1. Leprosy of the Land: interactive map of illegal amber mining sites in Ukraine
We used deep learning model to search satellite images of 70,000 km² in northern Ukraine for places with traces of illegal amber mining. For the first time we have estimated the environmental impact caused by crowds of prospectors in search for gems. Since 2012 thousand of hectares in forests / agricultural land became a desert. We used machine learning to detect satellite images with amber-mining and presented first interactive map of these places. Current English version of a project was published in April 2018 when we changed and retrained our model and published new version of map after additional reviews and feedbacks from domain experts.
2. Presidential Election-2019 in Ukraine («Poll of polls» model)
To counter bad habit of politicians who are using biased polls as a political advertisement, for the first time for Ukrainian elections we applied “poll of polls” model. In such way we tried to obtain genuine level of support for politicians from different polls.

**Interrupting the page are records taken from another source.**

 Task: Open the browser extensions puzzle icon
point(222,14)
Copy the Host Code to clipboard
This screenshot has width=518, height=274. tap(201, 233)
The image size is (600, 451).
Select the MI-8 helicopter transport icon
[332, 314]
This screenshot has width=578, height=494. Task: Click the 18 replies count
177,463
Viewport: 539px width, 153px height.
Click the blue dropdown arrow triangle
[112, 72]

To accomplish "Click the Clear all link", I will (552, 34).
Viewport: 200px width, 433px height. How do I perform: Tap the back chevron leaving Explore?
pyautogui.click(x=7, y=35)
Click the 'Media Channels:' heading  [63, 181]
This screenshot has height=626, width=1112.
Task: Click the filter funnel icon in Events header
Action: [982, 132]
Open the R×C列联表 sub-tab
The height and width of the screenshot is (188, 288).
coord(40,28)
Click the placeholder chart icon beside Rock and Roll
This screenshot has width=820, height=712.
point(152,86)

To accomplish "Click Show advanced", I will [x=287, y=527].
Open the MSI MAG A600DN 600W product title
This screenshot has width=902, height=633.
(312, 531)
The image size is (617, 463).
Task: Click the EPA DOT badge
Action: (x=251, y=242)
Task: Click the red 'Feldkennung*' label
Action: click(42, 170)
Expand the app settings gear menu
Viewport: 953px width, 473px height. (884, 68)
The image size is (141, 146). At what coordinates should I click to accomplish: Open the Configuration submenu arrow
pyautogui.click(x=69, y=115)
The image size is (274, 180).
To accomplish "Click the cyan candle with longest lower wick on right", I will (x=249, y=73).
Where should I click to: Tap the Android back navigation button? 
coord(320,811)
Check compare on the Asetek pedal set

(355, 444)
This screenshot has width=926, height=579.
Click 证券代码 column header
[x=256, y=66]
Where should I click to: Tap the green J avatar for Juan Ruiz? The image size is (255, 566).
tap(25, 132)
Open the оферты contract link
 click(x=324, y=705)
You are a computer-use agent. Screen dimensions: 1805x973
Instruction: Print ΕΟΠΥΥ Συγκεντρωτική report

We published a data along the interactive charts. The results of our model (as of two days before voting) are in close agreement with results of National exit-poll at first round of presidential election.
3. The Storeys of Loneliness
Kyiv reminds of New York at the end of 19th century, when the city had being built without any regulations. Theoretically there are rules and city plans, but practically developers build as many floors as they can. We decided to compare the height of buildings in different cities, using 3D models of 5 cities (Kyiv, Manhattan, Berlin, Bucharest and Warsaw).
4. 0007: Like Bond, James Bond
We have analyzed millions of records from car’s registration database from 2013 to 2018 and found abnormally high amount of number plates with some “symmetrical” or “nice” 4-digit combinations, such as 7777 or 0001. Our investigation confirmed that many car owners pay substantial sums of money to buy such numbers, either from officials – as a bribe, or through middlemen. The approximate size of such gray market is at least tens of million USD.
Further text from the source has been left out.